__作業說明__.
(1) 根據正文,不同參數設定可使大氣氣膠排放量的推估最多相差幾倍?
(2) 請從正文中「本研究透過提高氣象資料品質及」開始,一直抄錄到「simulation is significant.」為止,文字須與原文完全相同。

__正文__.

= = = = =

本研究主要選取南高屏地區空氣污染事件1996年11月21日至28日進行數值模擬研究。在同化全球觀測資料方面,結果顯示氣象模擬之初始場的確可獲改善,但對48小時後之模擬結果並無太大影響。而同化環保署『加強觀測期一』(Intensed Observing Period-1, IOP-1)所增加之額外探空資料無法改善模擬結果。另外,應用四維資料同化(Four Dimensional Data Assimilation, FDDA)可有效改進模擬結果,例如能校正由側邊界擾動所導致的錯誤模擬結果。在應用不同積雲參數化方法實驗中,結果顯示對模擬綜觀尺度氣象場影響不大,但對模擬大氣氣膠傳送與分佈上則有時間上近12小時之落差。在應用不同大氣邊界層參數及不同地表副模組方面,結果顯示大氣氣膠的分佈會因為不同參數對局部尺度氣象場及大氣邊界層特性之掌握不同而有所差異:此外,在應用黃沙排放推估模組分析不同大氣邊界層參數及不同地表副模組對大氣氣膠自然排放量推估之差異上,結果顯示,不同參數設定可造成大氣氣膠排放量推估最高達五倍之差距。
本研究透過提高氣象資料品質及應用最佳物理參數設定,以期降低由氣象模擬所導致在模擬大氣氣膠時之不確定性。另外,本研究建議應透過敏感度測試研究以獲得包含更多大氣資訊的額外觀測資料以改善模擬結果;而由MM5中不同物理參數與TAQM中化學反應過程在交互作用下所導致之不確定因素仍有待後續深入研究。

This thesis dedicated to study the imfluence of meteorological simulation with regard to modeling atmospheric aerosols. Series of numerical experiments made by PSU/NCAR Fifth Generation Mesoscale Model (“MM5”) and Taiwan Air Quality Model (“TAQM”) have been carried out with three major scientific goals: (1) to study the impact of assimilating additional meteorological observational data; (2) to study the discrepancy of applying different cumulus parameterizations; (3) to study the discrepancy of applying different PBL and surface schemes. The results demonstrated that the uncertainty of modeling air quality fraught with meteorological simulation is significant.

= = = = =

__所附紀錄__.
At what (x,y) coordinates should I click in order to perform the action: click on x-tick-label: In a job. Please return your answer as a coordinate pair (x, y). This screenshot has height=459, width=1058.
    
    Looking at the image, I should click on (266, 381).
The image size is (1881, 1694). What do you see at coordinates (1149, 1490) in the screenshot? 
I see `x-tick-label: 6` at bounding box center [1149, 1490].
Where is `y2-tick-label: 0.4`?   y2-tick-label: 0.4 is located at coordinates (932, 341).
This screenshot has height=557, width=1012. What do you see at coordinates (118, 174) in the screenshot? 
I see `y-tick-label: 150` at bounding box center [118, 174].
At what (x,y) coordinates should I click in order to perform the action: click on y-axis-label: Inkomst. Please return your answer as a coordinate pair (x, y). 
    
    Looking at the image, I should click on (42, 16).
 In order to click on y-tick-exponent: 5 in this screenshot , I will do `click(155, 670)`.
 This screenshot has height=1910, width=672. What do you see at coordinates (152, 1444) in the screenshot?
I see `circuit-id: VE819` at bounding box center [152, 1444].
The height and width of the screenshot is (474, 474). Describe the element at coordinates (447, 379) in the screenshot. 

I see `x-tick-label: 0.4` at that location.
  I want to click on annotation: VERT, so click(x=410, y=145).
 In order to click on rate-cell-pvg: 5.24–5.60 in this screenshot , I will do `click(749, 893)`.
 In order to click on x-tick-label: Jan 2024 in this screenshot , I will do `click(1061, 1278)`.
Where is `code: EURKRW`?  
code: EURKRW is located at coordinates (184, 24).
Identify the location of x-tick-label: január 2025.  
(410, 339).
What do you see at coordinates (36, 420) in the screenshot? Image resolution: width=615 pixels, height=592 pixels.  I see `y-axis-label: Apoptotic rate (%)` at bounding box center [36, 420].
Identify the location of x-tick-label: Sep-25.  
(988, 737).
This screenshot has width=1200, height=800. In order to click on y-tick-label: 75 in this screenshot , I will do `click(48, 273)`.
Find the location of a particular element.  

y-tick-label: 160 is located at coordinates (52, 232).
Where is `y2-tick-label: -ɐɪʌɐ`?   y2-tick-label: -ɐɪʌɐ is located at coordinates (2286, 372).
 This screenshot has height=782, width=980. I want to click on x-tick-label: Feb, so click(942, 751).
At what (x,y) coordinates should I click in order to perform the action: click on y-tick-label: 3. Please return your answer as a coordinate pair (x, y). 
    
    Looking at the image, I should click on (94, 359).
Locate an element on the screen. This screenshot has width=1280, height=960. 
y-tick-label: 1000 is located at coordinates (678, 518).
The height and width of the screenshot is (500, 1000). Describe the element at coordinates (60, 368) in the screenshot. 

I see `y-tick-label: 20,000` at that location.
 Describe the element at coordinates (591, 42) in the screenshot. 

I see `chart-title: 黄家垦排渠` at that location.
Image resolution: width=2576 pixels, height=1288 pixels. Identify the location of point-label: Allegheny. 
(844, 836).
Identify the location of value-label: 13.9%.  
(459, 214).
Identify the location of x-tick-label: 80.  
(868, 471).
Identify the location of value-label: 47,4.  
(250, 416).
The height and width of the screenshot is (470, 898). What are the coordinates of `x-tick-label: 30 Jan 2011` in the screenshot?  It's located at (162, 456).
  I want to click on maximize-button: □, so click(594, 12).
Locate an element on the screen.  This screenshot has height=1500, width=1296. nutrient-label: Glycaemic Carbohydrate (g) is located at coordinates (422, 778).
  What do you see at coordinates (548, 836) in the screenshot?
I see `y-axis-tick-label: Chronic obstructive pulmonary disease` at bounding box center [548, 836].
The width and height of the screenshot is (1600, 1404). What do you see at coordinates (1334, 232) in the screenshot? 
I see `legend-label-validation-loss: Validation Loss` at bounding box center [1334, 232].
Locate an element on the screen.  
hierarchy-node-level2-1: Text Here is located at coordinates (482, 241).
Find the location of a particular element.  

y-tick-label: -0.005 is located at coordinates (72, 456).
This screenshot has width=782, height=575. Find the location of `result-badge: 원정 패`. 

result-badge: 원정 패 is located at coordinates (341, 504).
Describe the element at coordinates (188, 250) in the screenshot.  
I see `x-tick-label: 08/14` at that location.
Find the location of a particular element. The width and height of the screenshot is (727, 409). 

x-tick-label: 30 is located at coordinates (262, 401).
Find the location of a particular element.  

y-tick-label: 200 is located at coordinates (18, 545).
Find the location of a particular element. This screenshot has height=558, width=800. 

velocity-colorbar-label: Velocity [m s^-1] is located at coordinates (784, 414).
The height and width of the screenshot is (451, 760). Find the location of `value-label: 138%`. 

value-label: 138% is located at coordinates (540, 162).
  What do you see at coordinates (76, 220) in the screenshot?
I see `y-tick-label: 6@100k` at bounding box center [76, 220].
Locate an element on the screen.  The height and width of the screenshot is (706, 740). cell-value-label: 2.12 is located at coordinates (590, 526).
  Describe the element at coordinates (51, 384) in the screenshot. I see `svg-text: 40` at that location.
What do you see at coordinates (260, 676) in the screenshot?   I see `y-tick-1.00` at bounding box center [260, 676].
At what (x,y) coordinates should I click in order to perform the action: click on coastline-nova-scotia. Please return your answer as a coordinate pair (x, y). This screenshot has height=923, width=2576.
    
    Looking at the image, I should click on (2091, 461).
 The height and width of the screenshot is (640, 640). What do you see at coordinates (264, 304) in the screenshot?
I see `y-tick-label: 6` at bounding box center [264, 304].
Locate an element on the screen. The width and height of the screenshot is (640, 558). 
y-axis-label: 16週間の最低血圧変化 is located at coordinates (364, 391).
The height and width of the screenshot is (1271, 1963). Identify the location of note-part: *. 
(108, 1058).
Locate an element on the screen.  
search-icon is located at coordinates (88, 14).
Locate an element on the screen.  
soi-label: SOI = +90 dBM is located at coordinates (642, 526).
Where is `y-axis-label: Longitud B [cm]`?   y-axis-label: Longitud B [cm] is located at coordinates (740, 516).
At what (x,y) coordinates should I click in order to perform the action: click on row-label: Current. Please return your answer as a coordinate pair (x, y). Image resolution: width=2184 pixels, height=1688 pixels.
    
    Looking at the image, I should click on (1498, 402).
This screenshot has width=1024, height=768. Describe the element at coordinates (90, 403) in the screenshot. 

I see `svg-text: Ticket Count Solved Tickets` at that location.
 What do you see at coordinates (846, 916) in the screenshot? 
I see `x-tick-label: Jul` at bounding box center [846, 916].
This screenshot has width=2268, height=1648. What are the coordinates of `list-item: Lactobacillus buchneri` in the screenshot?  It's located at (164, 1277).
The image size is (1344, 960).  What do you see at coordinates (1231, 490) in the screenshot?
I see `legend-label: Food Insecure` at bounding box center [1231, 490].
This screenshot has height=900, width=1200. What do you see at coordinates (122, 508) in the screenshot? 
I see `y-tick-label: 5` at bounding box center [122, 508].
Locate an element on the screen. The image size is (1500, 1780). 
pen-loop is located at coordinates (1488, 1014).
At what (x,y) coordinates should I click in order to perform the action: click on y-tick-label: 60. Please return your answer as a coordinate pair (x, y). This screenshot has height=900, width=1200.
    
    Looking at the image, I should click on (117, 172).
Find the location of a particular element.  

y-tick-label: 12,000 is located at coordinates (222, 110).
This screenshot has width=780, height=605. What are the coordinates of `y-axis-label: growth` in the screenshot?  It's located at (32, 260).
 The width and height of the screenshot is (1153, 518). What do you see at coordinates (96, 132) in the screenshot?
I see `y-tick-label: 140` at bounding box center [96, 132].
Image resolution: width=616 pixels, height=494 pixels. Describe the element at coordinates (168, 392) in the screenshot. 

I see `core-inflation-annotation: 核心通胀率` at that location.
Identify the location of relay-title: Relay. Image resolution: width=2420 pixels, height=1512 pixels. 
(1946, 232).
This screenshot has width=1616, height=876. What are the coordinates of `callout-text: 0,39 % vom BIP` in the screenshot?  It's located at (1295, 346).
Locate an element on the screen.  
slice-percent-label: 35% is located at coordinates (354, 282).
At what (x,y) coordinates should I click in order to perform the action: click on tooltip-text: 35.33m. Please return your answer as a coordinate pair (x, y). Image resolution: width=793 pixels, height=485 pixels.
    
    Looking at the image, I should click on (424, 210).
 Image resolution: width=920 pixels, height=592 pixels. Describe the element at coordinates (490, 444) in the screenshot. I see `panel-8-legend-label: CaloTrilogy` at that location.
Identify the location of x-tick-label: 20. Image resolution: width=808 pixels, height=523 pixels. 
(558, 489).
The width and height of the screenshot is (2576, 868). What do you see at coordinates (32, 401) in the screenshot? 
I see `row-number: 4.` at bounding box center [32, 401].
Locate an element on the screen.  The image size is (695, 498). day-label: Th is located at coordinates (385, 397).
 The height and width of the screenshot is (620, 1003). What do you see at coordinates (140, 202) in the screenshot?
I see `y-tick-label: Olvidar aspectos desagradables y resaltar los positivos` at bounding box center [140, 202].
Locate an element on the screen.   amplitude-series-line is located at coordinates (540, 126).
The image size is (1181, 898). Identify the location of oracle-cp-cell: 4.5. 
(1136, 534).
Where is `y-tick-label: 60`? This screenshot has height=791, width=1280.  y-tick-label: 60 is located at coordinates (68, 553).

= = = = =

__參考答案__.
(1) 最高可達五倍。

(2)
本研究透過提高氣象資料品質及應用最佳物理參數設定,以期降低由氣象模擬所導致在模擬大氣氣膠時之不確定性。另外,本研究建議應透過敏感度測試研究以獲得包含更多大氣資訊的額外觀測資料以改善模擬結果;而由MM5中不同物理參數與TAQM中化學反應過程在交互作用下所導致之不確定因素仍有待後續深入研究。

This thesis dedicated to study the imfluence of meteorological simulation with regard to modeling atmospheric aerosols. Series of numerical experiments made by PSU/NCAR Fifth Generation Mesoscale Model (“MM5”) and Taiwan Air Quality Model (“TAQM”) have been carried out with three major scientific goals: (1) to study the impact of assimilating additional meteorological observational data; (2) to study the discrepancy of applying different cumulus parameterizations; (3) to study the discrepancy of applying different PBL and surface schemes. The results demonstrated that the uncertainty of modeling air quality fraught with meteorological simulation is significant.